Radiative corrections in systems near imperfectly reflecting boundaries are investigated. As an example, the self-energy of an unbound electron close to a single surface is calculated at one-loop level. The surface is modeled by a nondispersive dielectric half-space of a constant refractive index $n$. In contrast to previous, perfectly reflecting models, the evanescent modes in the optically thinner medium are taken into account and are found to play a physically very important role. The Feynman propagator of the photon field is determined and given in two alternative representations, which include the evanescent modes either as a separate contribution or through analytic continuation and deformation of the integration path for the normal component of the complex wave vector $\mathbf{k}$. The evaluation of the self-energy diagram encounters a number of problems that are specific to the boundary dependence and to the imperfect reflection at the boundary.
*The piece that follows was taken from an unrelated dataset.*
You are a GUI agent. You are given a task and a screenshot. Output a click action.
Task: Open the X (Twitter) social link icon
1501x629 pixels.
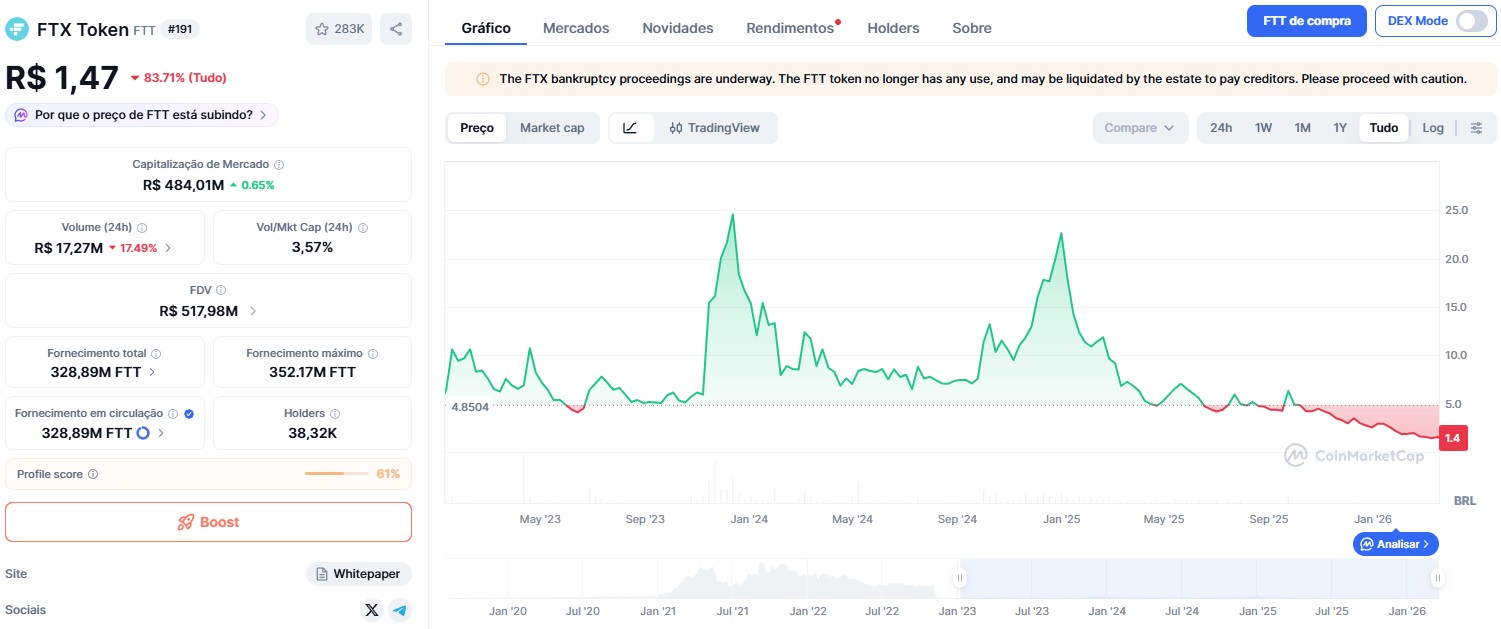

These problems and methods for their resolution are discussed in depth.

Figure 1

A sketch of the simplest system in cavity QED, consisting of a quantum object, e.g. an atom or an electron, that is located a distance $a$ away from a single reflecting wall. If the wall is perfectly reflecting then the electromagnetic field is excluded from the region $z>0$. A more realistic but still simple model is to describe the wall by a constant, frequency-independent refractive index $n$.

Figure 2

The integration path $\mathcal{C}$ in the complex $k_z$ plane.